▶ **What is being asked**
Every entry must appear in the output exactly as it does here.

▶ **Extracted information**
((

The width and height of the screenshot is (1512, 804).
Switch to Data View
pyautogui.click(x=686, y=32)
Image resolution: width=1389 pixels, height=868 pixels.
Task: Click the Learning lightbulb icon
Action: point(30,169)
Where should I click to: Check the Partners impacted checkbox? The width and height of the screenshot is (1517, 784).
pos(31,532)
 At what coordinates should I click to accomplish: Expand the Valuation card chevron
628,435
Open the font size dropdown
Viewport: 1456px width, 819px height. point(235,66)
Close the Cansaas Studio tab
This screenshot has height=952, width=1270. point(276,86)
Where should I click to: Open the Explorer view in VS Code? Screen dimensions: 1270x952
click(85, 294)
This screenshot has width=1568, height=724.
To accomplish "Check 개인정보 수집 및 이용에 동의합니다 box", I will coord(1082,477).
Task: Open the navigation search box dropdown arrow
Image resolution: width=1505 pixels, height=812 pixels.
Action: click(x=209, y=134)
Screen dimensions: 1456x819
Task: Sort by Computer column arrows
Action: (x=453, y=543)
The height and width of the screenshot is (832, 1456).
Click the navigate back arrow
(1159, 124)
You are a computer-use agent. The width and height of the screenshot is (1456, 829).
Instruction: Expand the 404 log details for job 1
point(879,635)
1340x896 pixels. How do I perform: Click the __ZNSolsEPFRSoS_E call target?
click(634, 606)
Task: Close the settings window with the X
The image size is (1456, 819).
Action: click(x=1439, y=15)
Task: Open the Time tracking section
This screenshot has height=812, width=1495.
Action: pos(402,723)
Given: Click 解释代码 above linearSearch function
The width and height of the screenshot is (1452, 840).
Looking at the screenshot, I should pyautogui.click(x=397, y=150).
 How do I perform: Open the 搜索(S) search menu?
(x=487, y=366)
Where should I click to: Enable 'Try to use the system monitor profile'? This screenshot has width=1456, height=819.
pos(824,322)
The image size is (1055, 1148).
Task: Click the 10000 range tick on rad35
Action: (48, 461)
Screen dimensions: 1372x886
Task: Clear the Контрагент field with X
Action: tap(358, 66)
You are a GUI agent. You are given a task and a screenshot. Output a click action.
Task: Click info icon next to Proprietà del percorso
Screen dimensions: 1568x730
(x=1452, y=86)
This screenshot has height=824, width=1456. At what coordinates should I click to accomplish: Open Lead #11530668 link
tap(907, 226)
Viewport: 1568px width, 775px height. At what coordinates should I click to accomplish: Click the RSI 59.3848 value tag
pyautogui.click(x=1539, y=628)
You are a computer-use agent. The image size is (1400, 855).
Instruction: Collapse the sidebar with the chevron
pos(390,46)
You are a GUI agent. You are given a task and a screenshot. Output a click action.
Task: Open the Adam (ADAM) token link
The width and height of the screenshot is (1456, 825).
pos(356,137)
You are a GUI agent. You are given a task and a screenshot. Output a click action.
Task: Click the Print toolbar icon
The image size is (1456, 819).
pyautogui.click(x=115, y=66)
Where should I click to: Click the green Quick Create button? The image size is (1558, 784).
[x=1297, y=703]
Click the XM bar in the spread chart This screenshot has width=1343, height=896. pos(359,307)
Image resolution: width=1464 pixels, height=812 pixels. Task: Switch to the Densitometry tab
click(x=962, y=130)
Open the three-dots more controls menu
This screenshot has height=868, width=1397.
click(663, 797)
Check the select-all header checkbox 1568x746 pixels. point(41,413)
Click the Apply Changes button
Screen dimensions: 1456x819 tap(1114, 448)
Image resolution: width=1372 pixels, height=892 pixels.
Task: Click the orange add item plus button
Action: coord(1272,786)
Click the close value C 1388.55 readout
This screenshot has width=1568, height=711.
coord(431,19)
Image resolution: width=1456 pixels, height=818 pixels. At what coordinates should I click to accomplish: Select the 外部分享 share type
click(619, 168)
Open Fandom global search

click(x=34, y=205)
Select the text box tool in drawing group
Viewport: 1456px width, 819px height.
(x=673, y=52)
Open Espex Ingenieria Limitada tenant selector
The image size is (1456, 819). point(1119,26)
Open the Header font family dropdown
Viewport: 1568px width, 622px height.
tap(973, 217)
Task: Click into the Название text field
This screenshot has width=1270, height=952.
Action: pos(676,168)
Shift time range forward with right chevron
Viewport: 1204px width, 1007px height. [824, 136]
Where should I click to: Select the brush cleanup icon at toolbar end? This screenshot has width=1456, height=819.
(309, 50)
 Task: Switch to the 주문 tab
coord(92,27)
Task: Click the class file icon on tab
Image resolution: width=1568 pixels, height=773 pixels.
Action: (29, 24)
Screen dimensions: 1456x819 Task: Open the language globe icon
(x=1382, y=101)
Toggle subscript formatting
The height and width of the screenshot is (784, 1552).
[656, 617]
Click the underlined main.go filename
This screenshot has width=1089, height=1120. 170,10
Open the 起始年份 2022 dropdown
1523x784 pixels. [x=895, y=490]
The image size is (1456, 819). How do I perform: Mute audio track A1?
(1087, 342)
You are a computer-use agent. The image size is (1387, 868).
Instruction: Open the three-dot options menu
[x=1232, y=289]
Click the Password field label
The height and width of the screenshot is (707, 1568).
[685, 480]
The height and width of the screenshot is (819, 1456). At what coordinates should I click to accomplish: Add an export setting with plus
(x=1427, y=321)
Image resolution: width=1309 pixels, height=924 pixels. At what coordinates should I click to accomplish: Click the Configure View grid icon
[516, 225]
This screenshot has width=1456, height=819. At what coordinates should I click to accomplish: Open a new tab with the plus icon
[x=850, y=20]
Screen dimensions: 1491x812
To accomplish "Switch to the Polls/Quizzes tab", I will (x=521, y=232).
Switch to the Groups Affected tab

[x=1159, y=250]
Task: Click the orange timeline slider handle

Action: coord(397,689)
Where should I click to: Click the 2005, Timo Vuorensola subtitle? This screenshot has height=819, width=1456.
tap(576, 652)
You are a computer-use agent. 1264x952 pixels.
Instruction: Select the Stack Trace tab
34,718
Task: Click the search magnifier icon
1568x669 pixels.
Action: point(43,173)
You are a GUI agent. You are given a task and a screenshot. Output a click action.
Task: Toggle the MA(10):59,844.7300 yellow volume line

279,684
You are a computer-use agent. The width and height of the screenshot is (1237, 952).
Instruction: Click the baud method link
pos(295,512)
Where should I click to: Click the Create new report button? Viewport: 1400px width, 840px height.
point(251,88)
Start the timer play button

))

▶ **Task result**
The width and height of the screenshot is (1512, 804).
Switch to Data View
pyautogui.click(x=686, y=32)
Image resolution: width=1389 pixels, height=868 pixels.
Task: Click the Learning lightbulb icon
Action: point(30,169)
Where should I click to: Check the Partners impacted checkbox? The width and height of the screenshot is (1517, 784).
pos(31,532)
 At what coordinates should I click to accomplish: Expand the Valuation card chevron
628,435
Open the font size dropdown
Viewport: 1456px width, 819px height. point(235,66)
Close the Cansaas Studio tab
This screenshot has height=952, width=1270. point(276,86)
Where should I click to: Open the Explorer view in VS Code? Screen dimensions: 1270x952
click(85, 294)
This screenshot has width=1568, height=724.
To accomplish "Check 개인정보 수집 및 이용에 동의합니다 box", I will coord(1082,477).
Task: Open the navigation search box dropdown arrow
Image resolution: width=1505 pixels, height=812 pixels.
Action: click(x=209, y=134)
Screen dimensions: 1456x819
Task: Sort by Computer column arrows
Action: (x=453, y=543)
The height and width of the screenshot is (832, 1456).
Click the navigate back arrow
(1159, 124)
You are a computer-use agent. The width and height of the screenshot is (1456, 829).
Instruction: Expand the 404 log details for job 1
point(879,635)
1340x896 pixels. How do I perform: Click the __ZNSolsEPFRSoS_E call target?
click(634, 606)
Task: Close the settings window with the X
The image size is (1456, 819).
Action: click(x=1439, y=15)
Task: Open the Time tracking section
This screenshot has height=812, width=1495.
Action: pos(402,723)
Given: Click 解释代码 above linearSearch function
The width and height of the screenshot is (1452, 840).
Looking at the screenshot, I should pyautogui.click(x=397, y=150).
 How do I perform: Open the 搜索(S) search menu?
(x=487, y=366)
Where should I click to: Enable 'Try to use the system monitor profile'? This screenshot has width=1456, height=819.
pos(824,322)
The image size is (1055, 1148).
Task: Click the 10000 range tick on rad35
Action: (48, 461)
Screen dimensions: 1372x886
Task: Clear the Контрагент field with X
Action: tap(358, 66)
You are a GUI agent. You are given a task and a screenshot. Output a click action.
Task: Click info icon next to Proprietà del percorso
Screen dimensions: 1568x730
(x=1452, y=86)
This screenshot has height=824, width=1456. At what coordinates should I click to accomplish: Open Lead #11530668 link
tap(907, 226)
Viewport: 1568px width, 775px height. At what coordinates should I click to accomplish: Click the RSI 59.3848 value tag
pyautogui.click(x=1539, y=628)
You are a computer-use agent. The image size is (1400, 855).
Instruction: Collapse the sidebar with the chevron
pos(390,46)
You are a GUI agent. You are given a task and a screenshot. Output a click action.
Task: Open the Adam (ADAM) token link
The width and height of the screenshot is (1456, 825).
pos(356,137)
You are a GUI agent. You are given a task and a screenshot. Output a click action.
Task: Click the Print toolbar icon
The image size is (1456, 819).
pyautogui.click(x=115, y=66)
Where should I click to: Click the green Quick Create button? The image size is (1558, 784).
[x=1297, y=703]
Click the XM bar in the spread chart This screenshot has width=1343, height=896. pos(359,307)
Image resolution: width=1464 pixels, height=812 pixels. Task: Switch to the Densitometry tab
click(x=962, y=130)
Open the three-dots more controls menu
This screenshot has height=868, width=1397.
click(663, 797)
Check the select-all header checkbox 1568x746 pixels. point(41,413)
Click the Apply Changes button
Screen dimensions: 1456x819 tap(1114, 448)
Image resolution: width=1372 pixels, height=892 pixels.
Task: Click the orange add item plus button
Action: coord(1272,786)
Click the close value C 1388.55 readout
This screenshot has width=1568, height=711.
coord(431,19)
Image resolution: width=1456 pixels, height=818 pixels. At what coordinates should I click to accomplish: Select the 外部分享 share type
click(619, 168)
Open Fandom global search

click(x=34, y=205)
Select the text box tool in drawing group
Viewport: 1456px width, 819px height.
(x=673, y=52)
Open Espex Ingenieria Limitada tenant selector
The image size is (1456, 819). point(1119,26)
Open the Header font family dropdown
Viewport: 1568px width, 622px height.
tap(973, 217)
Task: Click into the Название text field
This screenshot has width=1270, height=952.
Action: pos(676,168)
Shift time range forward with right chevron
Viewport: 1204px width, 1007px height. [824, 136]
Where should I click to: Select the brush cleanup icon at toolbar end? This screenshot has width=1456, height=819.
(309, 50)
 Task: Switch to the 주문 tab
coord(92,27)
Task: Click the class file icon on tab
Image resolution: width=1568 pixels, height=773 pixels.
Action: (29, 24)
Screen dimensions: 1456x819 Task: Open the language globe icon
(x=1382, y=101)
Toggle subscript formatting
The height and width of the screenshot is (784, 1552).
[656, 617]
Click the underlined main.go filename
This screenshot has width=1089, height=1120. 170,10
Open the 起始年份 2022 dropdown
1523x784 pixels. [x=895, y=490]
The image size is (1456, 819). How do I perform: Mute audio track A1?
(1087, 342)
You are a computer-use agent. The image size is (1387, 868).
Instruction: Open the three-dot options menu
[x=1232, y=289]
Click the Password field label
The height and width of the screenshot is (707, 1568).
[685, 480]
The height and width of the screenshot is (819, 1456). At what coordinates should I click to accomplish: Add an export setting with plus
(x=1427, y=321)
Image resolution: width=1309 pixels, height=924 pixels. At what coordinates should I click to accomplish: Click the Configure View grid icon
[516, 225]
This screenshot has width=1456, height=819. At what coordinates should I click to accomplish: Open a new tab with the plus icon
[x=850, y=20]
Screen dimensions: 1491x812
To accomplish "Switch to the Polls/Quizzes tab", I will (x=521, y=232).
Switch to the Groups Affected tab

[x=1159, y=250]
Task: Click the orange timeline slider handle

Action: coord(397,689)
Where should I click to: Click the 2005, Timo Vuorensola subtitle? This screenshot has height=819, width=1456.
tap(576, 652)
You are a computer-use agent. 1264x952 pixels.
Instruction: Select the Stack Trace tab
34,718
Task: Click the search magnifier icon
1568x669 pixels.
Action: point(43,173)
You are a GUI agent. You are given a task and a screenshot. Output a click action.
Task: Toggle the MA(10):59,844.7300 yellow volume line

279,684
You are a computer-use agent. The width and height of the screenshot is (1237, 952).
Instruction: Click the baud method link
pos(295,512)
Where should I click to: Click the Create new report button? Viewport: 1400px width, 840px height.
point(251,88)
Start the timer play button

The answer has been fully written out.